Ecopoetics addresses the environment in all of its complexity; it includes both the butterfly and the bulldozer. Although the term "ecopoetics" didn't exist when Bern Porter started writing poetry, it is a term that now helps us to better understand his projects. Porter started out as a scientist and worked on the Manhattan Project, which created the first atomic bomb. After the bomb was detonated, he quit his job and devoted his life to making art. Porter is perhaps best remembered for his founds, which were spare collages that recontextualized words one can find in everyday places like fashion magazines or junk mail. During the course of this event at Temple Gallery, participants will listen to Bern Porter poetry (read by CA Conrad), discuss entropy and recycling in relation to Porter's work, the idea of waste as an essential component of energy, and the notion of permaculture. Additionally, participants are asked to bring a non-precious piece of paper with text (from a magazine or newspaper, or perhaps selected randomly), which will be incorporated into a collective found and hung in the Temple Gallery at the culmination of the workshop.
ABOUT OUR GUESTS:
Jena Osman's latest book of poetry is The Network (selected for the National Poetry series in 2009 and published by Fence Books).
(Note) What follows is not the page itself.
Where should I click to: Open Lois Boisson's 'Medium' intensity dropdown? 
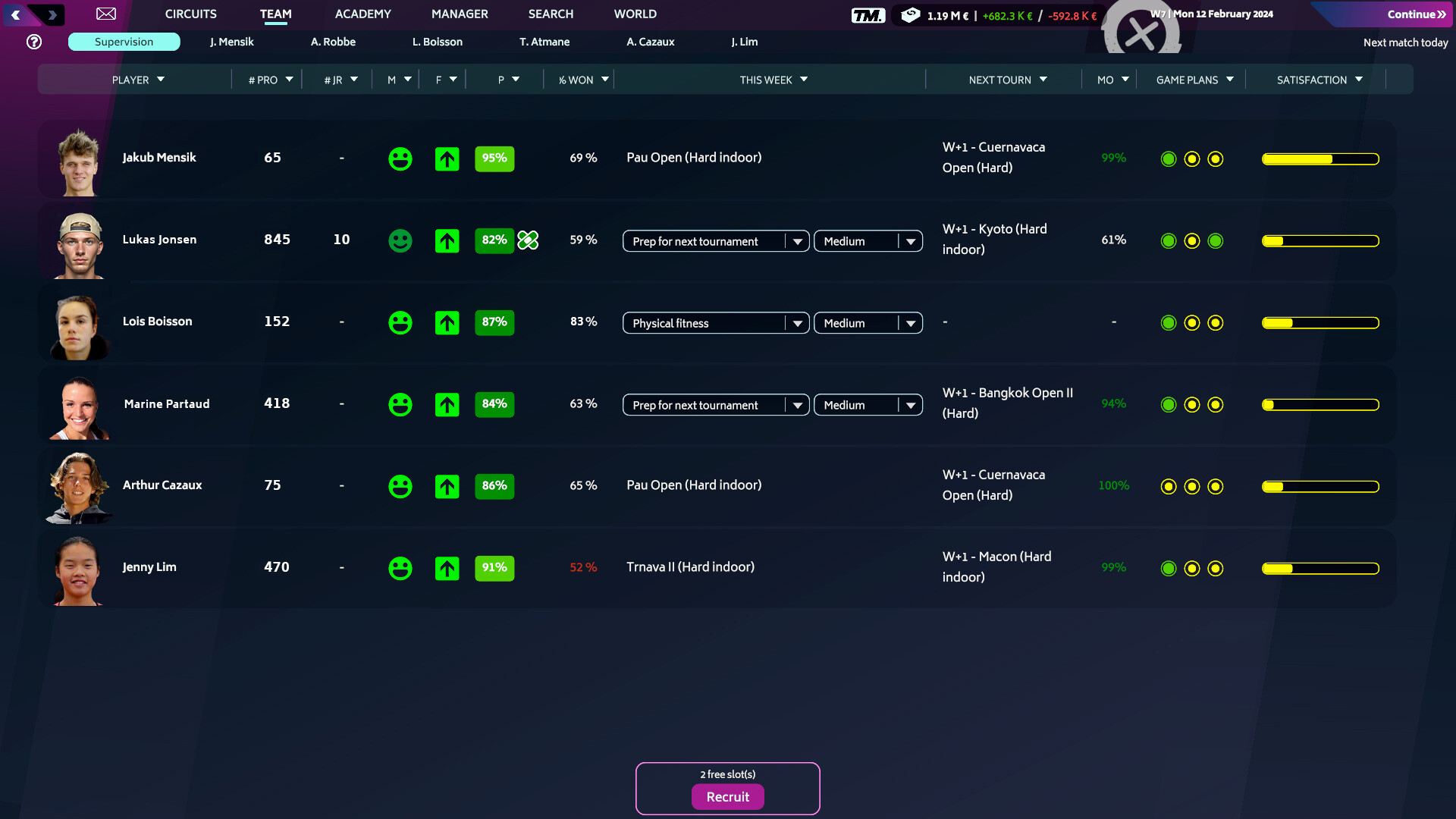(868, 322)
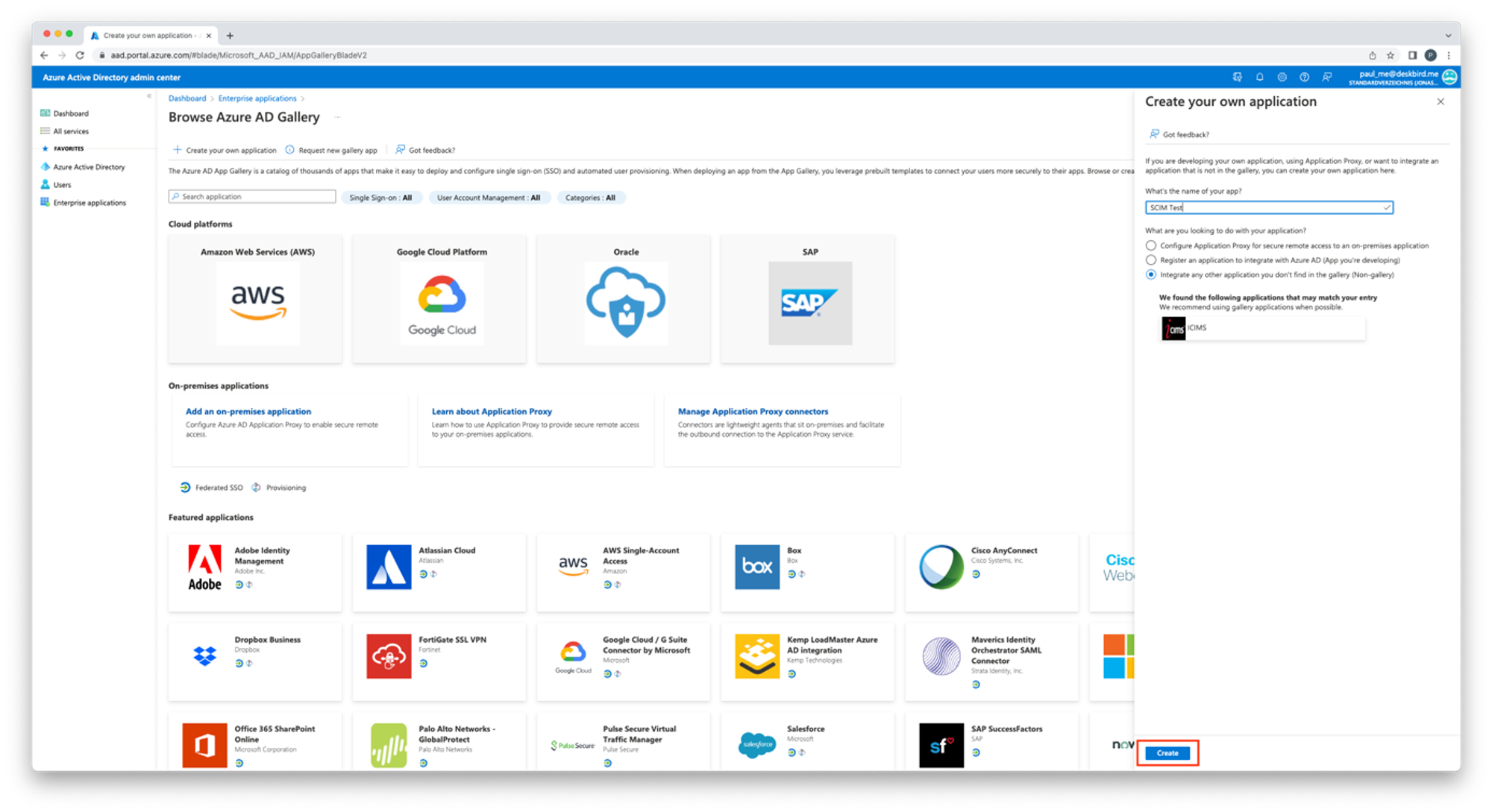Click the help question mark icon
This screenshot has width=1492, height=812.
(1304, 77)
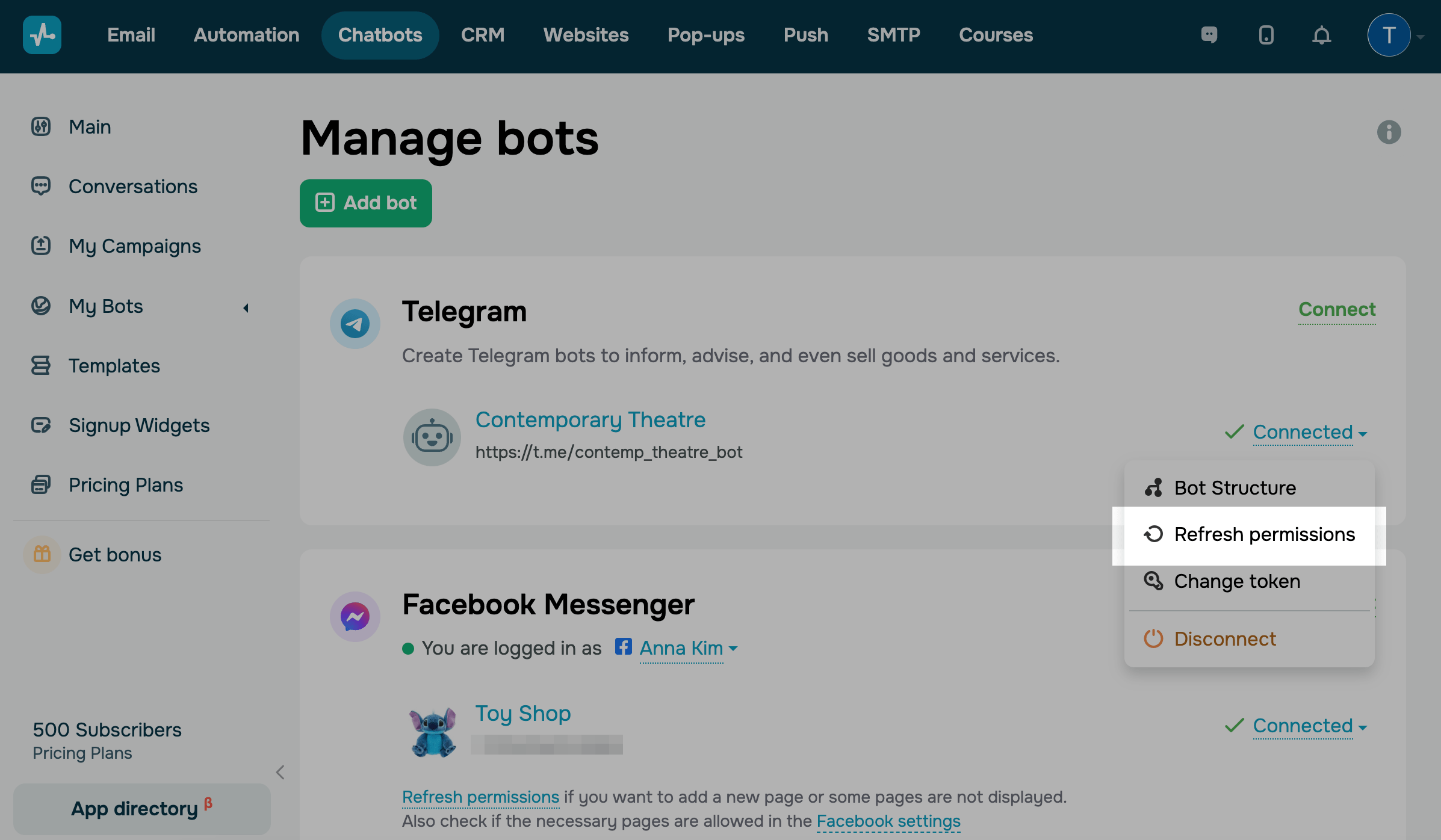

Other books include An Essay in Asterisks and The Character. She co-edits the Chain Links book series with Juliana Spahr, and she teaches creative writing and literature in the English Department at Temple University. You can read Osman's essay Bern Porter: Recycling the Atmosphere by clicking here.
CA Conrad is a recipient of a 2011 Pew Fellowship in the Arts. He is the author of A Beautiful Marsupial Afternoon: New (Soma)tics, (Wave Books, 2012), The Book of Frank (Wave Books, 2010), Advanced Elvis Course (Soft Skull Press, 2009), Deviant Propulsion (Soft Skull Press, 2006), and a collaboration with poet Frank Sherlock titled The City Real & Imagined (Factory School, 2010). He has taught poetry at St. Mark's Poetry Project, CUNY Graduate Center, Naropa University, Goucher College, and elsewhere.